Contudo, apenas as atuações não são as únicas questões a serem levadas a cabo sobre esta primeira parte: ela soa arrastada, sem saber estabelecer muito bem os dramas ali encarnados – a ligação dos atores com o circo e com a arte, os casos de amor e paixão, as rivalidades… todas essas ligações são colocadas com certa superficialidade, fazendo com suas intensidades sejam representadas aquém da ideia original – e, com isso, dificultando sua leitura e contemplação. Todavia, um fator que incrementa para a expressividade e maravilhamento em Os Pobres Diabos é a sua fotografia, que com as cores saturadas e visuais épicos impõem com beleza e idealização a secura e ardência do sofrimento, pelos destinos do circo e pelas dificuldades pessoais e sociais, vivido pelos protagonistas – metaforizada nos cenários ásperos do sertão. Essa sacralização dos sofrimentos dos protagonistas é intensificada pela presença dos símbolos cristãos na história, comparando a dor dos artistas nordestinos à dor mitológica cristã – o que é um dos pontos altos do filme.
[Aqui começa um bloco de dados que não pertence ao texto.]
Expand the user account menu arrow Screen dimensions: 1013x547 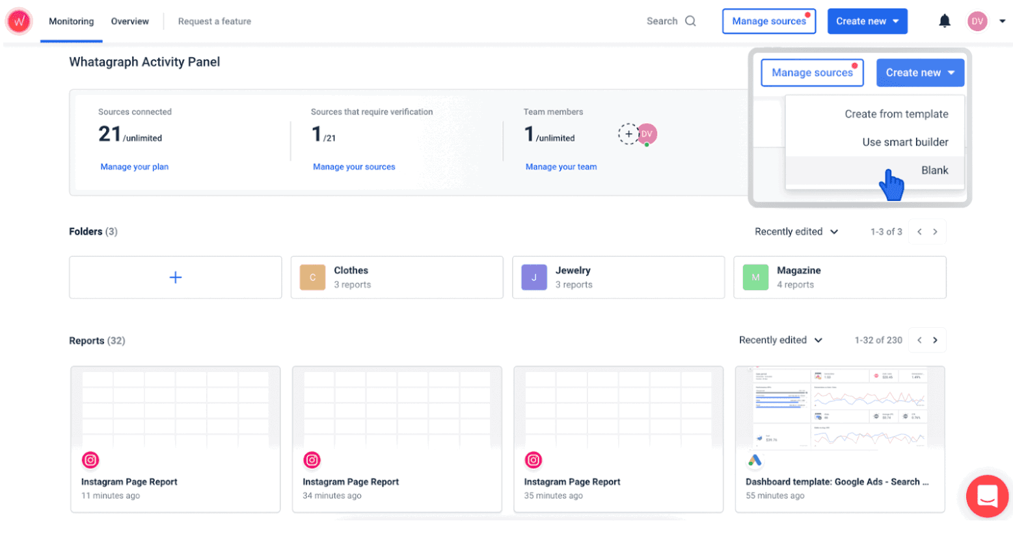click(x=1002, y=21)
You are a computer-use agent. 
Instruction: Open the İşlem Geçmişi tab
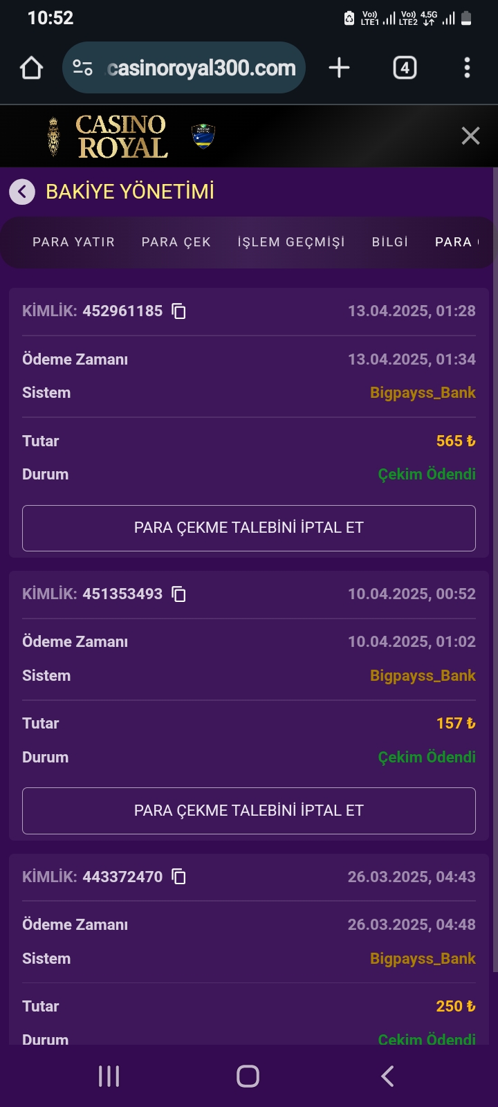(291, 242)
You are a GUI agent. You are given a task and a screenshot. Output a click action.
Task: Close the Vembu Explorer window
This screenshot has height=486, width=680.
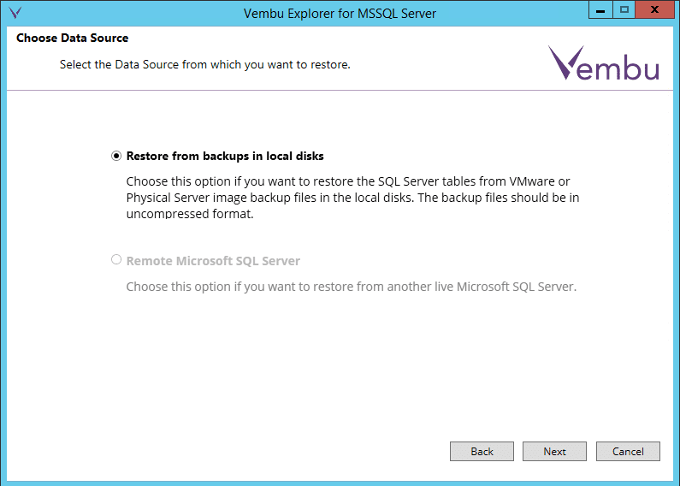pos(654,9)
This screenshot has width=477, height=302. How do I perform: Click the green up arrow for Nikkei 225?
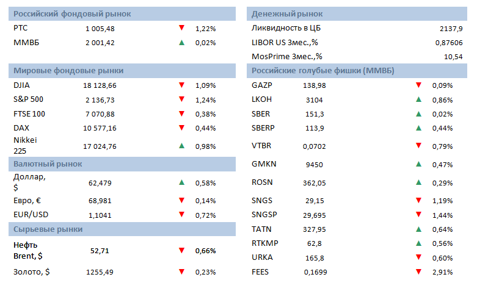(181, 145)
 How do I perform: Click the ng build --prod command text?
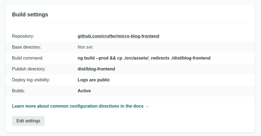click(144, 58)
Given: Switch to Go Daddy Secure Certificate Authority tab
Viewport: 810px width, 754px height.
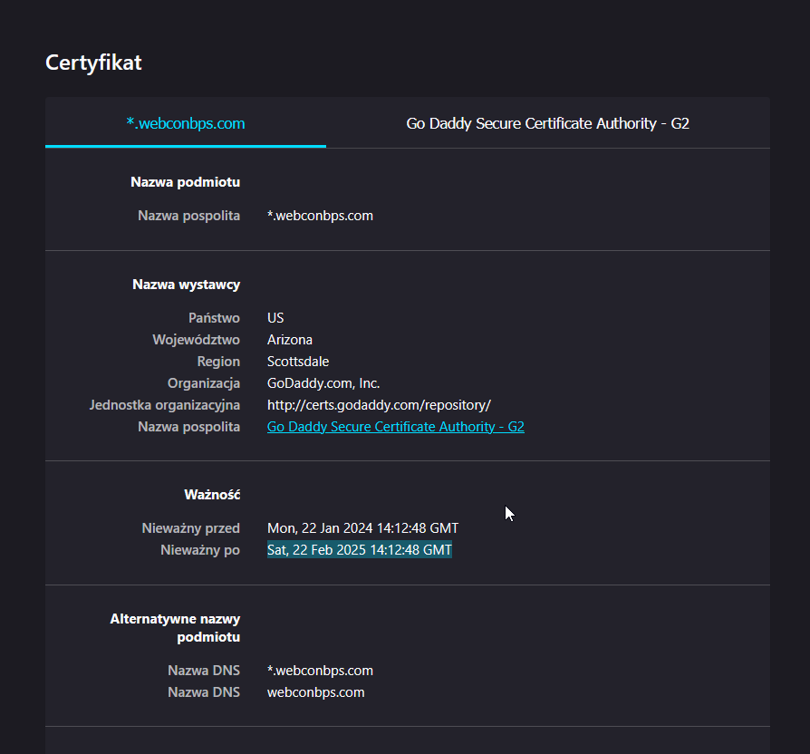Looking at the screenshot, I should pyautogui.click(x=547, y=123).
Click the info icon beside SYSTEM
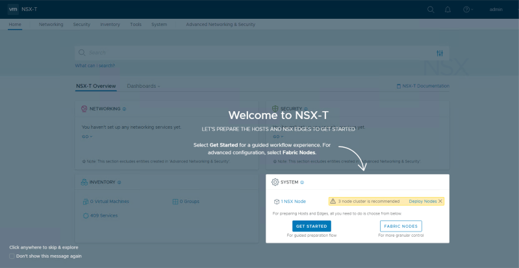 pyautogui.click(x=303, y=182)
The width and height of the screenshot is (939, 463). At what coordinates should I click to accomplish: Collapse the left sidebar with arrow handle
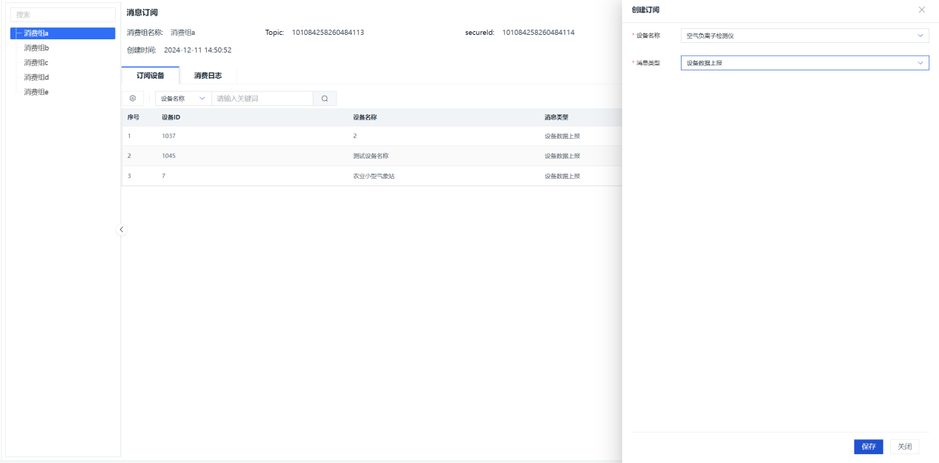point(122,230)
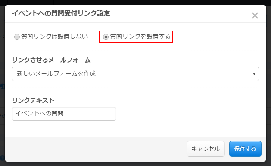Click the "質問リンクは設置しない" label text

click(x=54, y=37)
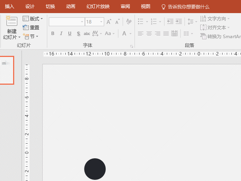Toggle Bold formatting
This screenshot has width=241, height=181.
pyautogui.click(x=53, y=34)
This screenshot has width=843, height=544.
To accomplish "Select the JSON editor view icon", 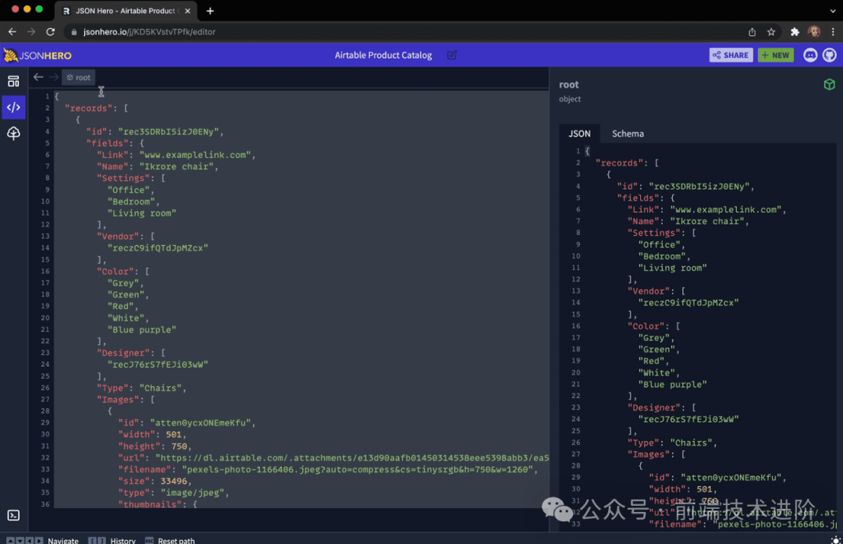I will coord(13,107).
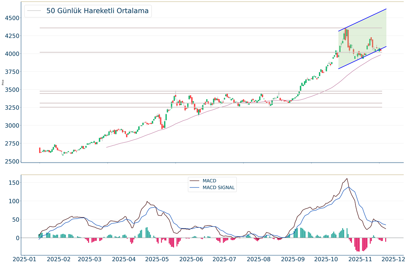
Task: Click the blue MACD SIGNAL line swatch
Action: (194, 188)
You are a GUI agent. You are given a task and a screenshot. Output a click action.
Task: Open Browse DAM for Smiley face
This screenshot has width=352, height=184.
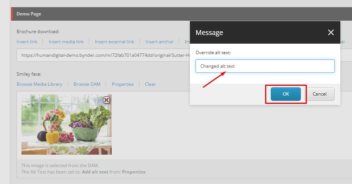coord(87,84)

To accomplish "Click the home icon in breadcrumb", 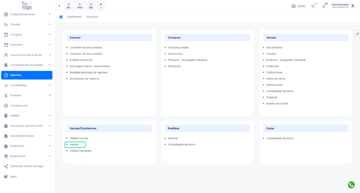I will pyautogui.click(x=61, y=17).
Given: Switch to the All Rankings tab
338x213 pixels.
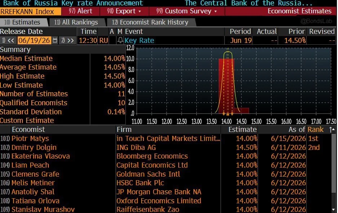Looking at the screenshot, I should pos(76,22).
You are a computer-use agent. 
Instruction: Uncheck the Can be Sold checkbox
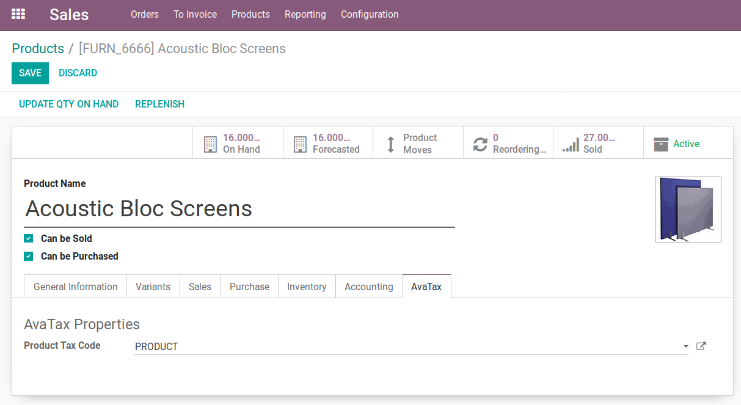29,238
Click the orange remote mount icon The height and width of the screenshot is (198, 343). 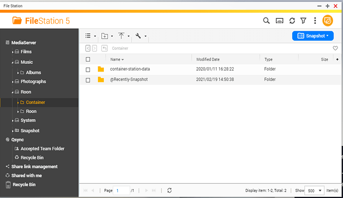(x=328, y=21)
Mas os problemas se reduzem na segunda parte do longa, quando o filme passa a nos apresentar a história da ida de Lamparina ao inferno atrelada a história da narrativa principal com simultaneidade. Parece que a peça de teatro se mescla com as cenas de “realidade” do longa, e tudo se torna uma peça teatral – como bem propõe o título do longa. Aqui, neste momento, já há maior sentido em atuações caricatas, que traduzam com didatismo e extravagância os sentimentos e as intrigas da trama. Se torna muito mais penetrante justamente pois, com estes artifícios teatrais, dramatizam muito melhor tudo aquilo que até então era colocado com superficialidade e, assim, recuperam aquela intensidade que outrora não soava legítima. Além do mais, nesta segunda metade de Os Pobres Diabos se estabelece um desenrolar da narrativa mais orgânico e menos forçado, e suas críticas sociais são melhor defendidas. O fim do longa o faz mais empático.

Pode não ser ainda uma obra prima, mesmo tendo em vista somente a segunda parte. Ele oscila entre momentos mais catárticos e outros mal resolutos, arrastados. Mas, ao fim das contas, há questões em Os Pobres Diabos muito interessantes e simbólicas, e que fazem com que este não seja um filme que mereça puros descréditos.